GUATEMALA | Friday, 19 April 2013 | Views [246] | Scholarship Entry

We met our guide and took off through the Nebaj market to the microbuses. The clouds were heavy and the music was repeating a Spanish song “God, please bring the rain!” as if to tempt the heavens into bringing the rainy season early. Just in time to ruin the views on what some consider the most picturesque hike in Guatemala, I thought to myself.

Diego, our guide for the coming trek, was a small man with distinguished indigenous features. His face was leathery and the stark lines on his face seemed indicative of the resolve I had heard is common in the Ixil people. He wore a rigid Stetson on the top of his rain poncho. He had a calming strength about him. Without seeming upset, only short, occasional one-word responses were given the entirety of the rain-saturated hike on that first day.
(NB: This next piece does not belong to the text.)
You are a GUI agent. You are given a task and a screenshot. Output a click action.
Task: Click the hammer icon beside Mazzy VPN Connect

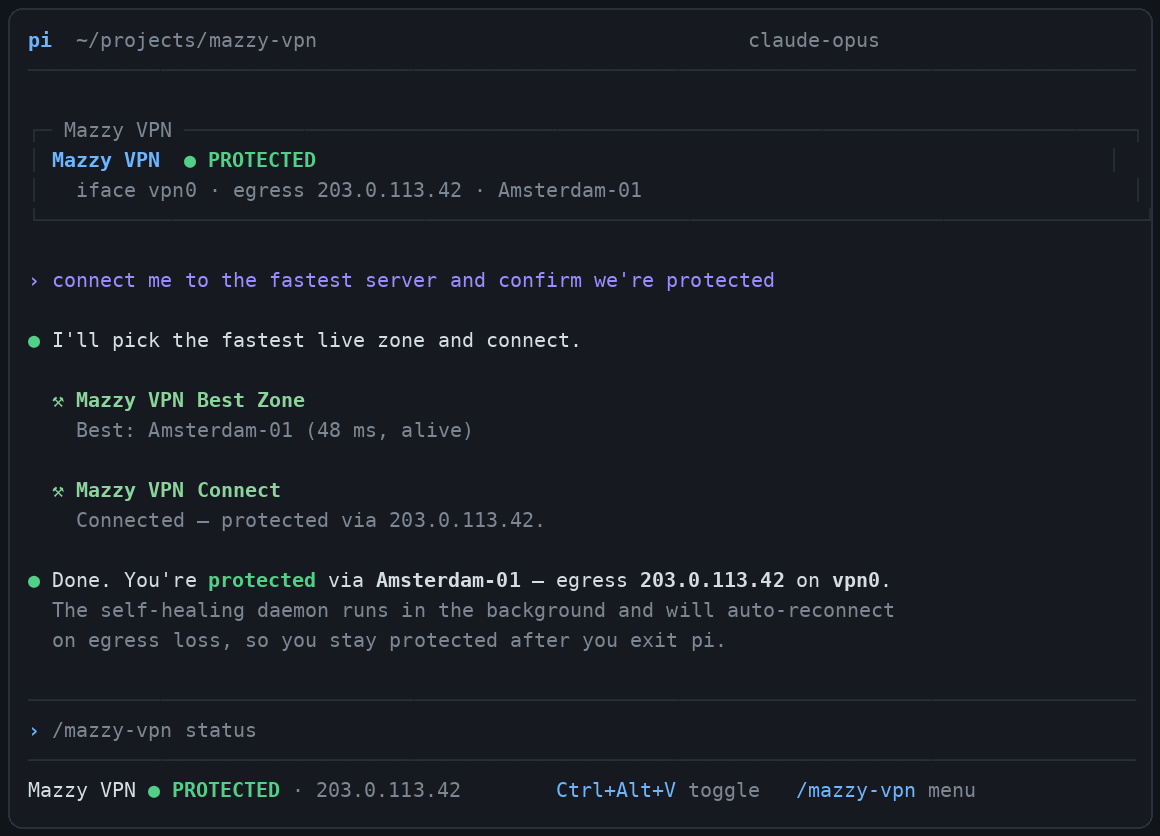click(x=58, y=492)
Upon reaching the town, an odd sense of poetry washed over me as my exhaustion faded and my senses regained. Diego opened up and shared with us his tragic history as a Cotzul citizen. We were standing in a town that had been hit as hard as, if not worse than, any town during the 30 years of conflict. In the mist-shrouded town, people went about their business, and as he spoke hymns of praise tinged with heart-wrenching pain echoed over the town from an evangelical church.

Diego was just 16 when the civil war came to Cotzul. Both of his parents were killed during the struggle because they refused to join with the Army. Upon learning of this, he decided to return home from Nebaj to look after his brothers and sisters. Upon returning, he was forced to be a patrolman for the Army. “I had to,” he lamented, “because they would kill me too if I did not.” The guerillas had the same method of recruiting: come into towns in the countryside and kill everyone who refused to join their cause.

After showing us the campgrounds for the troops and recanting a tell of a gruesome raid, we returned for dinner cooked by a local woman. His prior stoicism was lifted and a sincerity in his gaze and handshake lightened the mood. "Few people understand the extent of tragedy that occurred here. Thank you for coming and supporting our community."

The following day, Diego was laughing and joking all the way back to Nebaj. Once his story was told, he was no longer carrying the weight of having to recant the horrors of his life.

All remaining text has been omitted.